## DATASET RECORDS
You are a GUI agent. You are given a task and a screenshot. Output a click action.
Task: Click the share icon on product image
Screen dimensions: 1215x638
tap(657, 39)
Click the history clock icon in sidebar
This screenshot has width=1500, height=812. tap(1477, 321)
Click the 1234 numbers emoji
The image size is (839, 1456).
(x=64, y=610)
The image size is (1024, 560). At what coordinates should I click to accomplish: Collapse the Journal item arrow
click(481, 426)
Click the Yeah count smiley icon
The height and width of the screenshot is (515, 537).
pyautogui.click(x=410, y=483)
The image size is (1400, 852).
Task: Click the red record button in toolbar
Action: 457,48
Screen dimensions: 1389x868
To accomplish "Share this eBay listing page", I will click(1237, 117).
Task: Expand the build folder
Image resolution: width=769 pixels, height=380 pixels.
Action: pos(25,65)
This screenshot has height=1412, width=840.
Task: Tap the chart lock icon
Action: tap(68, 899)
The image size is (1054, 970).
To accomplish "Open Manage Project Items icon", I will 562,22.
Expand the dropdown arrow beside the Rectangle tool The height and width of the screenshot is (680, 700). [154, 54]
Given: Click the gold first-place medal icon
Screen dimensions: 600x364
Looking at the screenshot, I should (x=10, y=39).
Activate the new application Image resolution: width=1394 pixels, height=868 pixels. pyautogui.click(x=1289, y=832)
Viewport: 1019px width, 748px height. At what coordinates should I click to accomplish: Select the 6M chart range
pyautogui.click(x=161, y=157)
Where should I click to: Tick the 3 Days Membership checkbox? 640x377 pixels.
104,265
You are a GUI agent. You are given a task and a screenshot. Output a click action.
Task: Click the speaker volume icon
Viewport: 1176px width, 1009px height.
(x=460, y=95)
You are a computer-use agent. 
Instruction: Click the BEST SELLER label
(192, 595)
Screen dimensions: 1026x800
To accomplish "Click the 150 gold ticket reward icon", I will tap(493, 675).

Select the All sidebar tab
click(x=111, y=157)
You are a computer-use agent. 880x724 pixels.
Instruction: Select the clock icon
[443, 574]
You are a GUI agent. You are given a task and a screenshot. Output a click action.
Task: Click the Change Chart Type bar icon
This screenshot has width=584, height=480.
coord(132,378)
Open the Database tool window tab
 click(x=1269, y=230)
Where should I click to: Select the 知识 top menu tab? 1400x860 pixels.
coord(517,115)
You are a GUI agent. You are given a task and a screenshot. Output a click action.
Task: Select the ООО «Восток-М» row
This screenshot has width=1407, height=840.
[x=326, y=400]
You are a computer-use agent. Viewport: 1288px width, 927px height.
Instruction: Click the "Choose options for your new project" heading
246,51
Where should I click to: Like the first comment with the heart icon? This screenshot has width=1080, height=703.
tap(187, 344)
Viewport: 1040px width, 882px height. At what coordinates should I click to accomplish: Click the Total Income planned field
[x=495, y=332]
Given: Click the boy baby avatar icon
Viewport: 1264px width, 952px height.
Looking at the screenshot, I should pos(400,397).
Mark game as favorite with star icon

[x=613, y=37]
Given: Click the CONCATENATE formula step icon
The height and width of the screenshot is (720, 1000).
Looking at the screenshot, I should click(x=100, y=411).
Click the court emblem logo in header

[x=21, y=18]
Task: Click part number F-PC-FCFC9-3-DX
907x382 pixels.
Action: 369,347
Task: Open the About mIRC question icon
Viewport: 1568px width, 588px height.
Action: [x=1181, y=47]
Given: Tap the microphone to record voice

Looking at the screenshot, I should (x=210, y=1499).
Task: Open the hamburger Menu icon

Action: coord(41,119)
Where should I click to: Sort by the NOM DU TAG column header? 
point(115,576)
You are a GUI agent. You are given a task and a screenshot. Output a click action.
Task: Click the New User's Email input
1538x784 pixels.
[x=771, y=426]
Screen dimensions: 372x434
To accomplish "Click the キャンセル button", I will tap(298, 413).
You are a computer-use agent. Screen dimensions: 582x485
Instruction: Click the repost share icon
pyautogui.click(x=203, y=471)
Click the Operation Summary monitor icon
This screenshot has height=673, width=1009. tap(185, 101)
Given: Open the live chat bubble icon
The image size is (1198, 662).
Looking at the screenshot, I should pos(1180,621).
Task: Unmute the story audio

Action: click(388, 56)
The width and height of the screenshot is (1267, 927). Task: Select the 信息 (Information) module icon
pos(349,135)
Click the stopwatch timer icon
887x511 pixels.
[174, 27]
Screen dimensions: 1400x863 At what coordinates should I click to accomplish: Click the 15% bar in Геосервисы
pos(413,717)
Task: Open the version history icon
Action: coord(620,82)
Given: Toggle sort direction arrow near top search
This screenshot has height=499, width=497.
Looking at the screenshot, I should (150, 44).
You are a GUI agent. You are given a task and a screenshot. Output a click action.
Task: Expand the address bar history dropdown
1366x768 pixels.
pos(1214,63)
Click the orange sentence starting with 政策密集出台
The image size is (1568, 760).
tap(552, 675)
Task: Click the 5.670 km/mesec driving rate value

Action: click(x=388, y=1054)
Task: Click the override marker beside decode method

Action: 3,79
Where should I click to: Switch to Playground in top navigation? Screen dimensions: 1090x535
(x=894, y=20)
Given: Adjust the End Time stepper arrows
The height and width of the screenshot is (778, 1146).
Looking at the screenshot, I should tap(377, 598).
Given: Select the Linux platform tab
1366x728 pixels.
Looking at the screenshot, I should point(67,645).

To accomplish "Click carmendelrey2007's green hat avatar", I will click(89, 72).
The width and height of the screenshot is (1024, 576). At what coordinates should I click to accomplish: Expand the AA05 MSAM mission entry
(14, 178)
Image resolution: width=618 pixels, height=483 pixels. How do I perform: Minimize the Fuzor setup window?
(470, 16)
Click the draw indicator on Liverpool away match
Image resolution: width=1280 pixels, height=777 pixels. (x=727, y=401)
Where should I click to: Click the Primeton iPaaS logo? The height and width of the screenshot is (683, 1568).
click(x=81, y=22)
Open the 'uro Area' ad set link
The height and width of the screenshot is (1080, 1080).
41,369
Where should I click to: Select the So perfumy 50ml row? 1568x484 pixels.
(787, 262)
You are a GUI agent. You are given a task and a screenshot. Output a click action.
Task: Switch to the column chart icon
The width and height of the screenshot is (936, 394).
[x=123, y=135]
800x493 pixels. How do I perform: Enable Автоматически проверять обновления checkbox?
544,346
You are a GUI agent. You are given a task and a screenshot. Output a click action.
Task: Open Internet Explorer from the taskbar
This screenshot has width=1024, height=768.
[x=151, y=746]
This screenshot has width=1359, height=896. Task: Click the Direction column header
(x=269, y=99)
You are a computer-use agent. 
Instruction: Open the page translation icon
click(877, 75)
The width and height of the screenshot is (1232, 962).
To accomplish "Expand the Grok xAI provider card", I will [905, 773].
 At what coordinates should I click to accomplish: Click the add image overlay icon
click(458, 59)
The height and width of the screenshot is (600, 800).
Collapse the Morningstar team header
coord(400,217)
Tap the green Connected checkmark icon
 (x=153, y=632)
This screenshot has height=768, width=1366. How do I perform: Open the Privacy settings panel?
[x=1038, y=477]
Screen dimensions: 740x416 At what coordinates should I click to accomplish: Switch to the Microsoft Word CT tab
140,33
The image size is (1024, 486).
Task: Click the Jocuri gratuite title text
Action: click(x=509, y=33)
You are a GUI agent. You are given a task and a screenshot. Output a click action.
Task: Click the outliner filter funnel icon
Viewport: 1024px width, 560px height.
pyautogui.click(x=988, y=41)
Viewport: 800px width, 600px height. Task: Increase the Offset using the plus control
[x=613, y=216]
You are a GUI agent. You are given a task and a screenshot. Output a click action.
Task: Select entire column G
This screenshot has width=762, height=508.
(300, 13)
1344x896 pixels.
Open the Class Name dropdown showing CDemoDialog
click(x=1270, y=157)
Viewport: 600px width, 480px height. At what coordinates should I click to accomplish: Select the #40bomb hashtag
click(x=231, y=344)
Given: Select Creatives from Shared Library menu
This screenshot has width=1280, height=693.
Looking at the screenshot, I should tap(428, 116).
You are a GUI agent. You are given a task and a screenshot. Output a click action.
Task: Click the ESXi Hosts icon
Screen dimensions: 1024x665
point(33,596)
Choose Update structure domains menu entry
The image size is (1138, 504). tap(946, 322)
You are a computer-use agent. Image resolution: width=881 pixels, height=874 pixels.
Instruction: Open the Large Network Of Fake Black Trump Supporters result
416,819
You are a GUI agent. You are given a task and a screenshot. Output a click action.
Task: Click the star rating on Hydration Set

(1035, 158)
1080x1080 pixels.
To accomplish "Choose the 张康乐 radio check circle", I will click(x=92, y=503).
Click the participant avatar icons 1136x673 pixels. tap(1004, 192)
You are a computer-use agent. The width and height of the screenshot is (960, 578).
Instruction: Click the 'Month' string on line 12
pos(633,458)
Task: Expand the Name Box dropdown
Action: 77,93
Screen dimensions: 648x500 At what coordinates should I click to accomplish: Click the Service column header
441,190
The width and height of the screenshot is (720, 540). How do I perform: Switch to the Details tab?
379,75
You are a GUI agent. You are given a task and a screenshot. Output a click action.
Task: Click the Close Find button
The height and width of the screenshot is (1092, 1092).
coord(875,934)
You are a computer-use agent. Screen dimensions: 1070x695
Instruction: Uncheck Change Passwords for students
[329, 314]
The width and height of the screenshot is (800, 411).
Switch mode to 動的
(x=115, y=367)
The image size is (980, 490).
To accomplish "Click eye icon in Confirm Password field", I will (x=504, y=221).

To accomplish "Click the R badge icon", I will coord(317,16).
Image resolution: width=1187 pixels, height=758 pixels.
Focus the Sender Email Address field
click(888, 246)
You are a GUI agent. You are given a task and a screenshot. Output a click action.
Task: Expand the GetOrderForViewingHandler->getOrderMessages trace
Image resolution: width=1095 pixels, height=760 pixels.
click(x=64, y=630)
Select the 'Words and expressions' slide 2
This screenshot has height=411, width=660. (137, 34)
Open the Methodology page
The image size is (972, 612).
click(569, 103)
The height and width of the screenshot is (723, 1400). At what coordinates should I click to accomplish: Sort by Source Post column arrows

## TASK
Using the records above, pull out each line where the word "from" occurs.

## ANSWER SPACE
Task: Open Internet Explorer from the taskbar
Given: Select Creatives from Shared Library menu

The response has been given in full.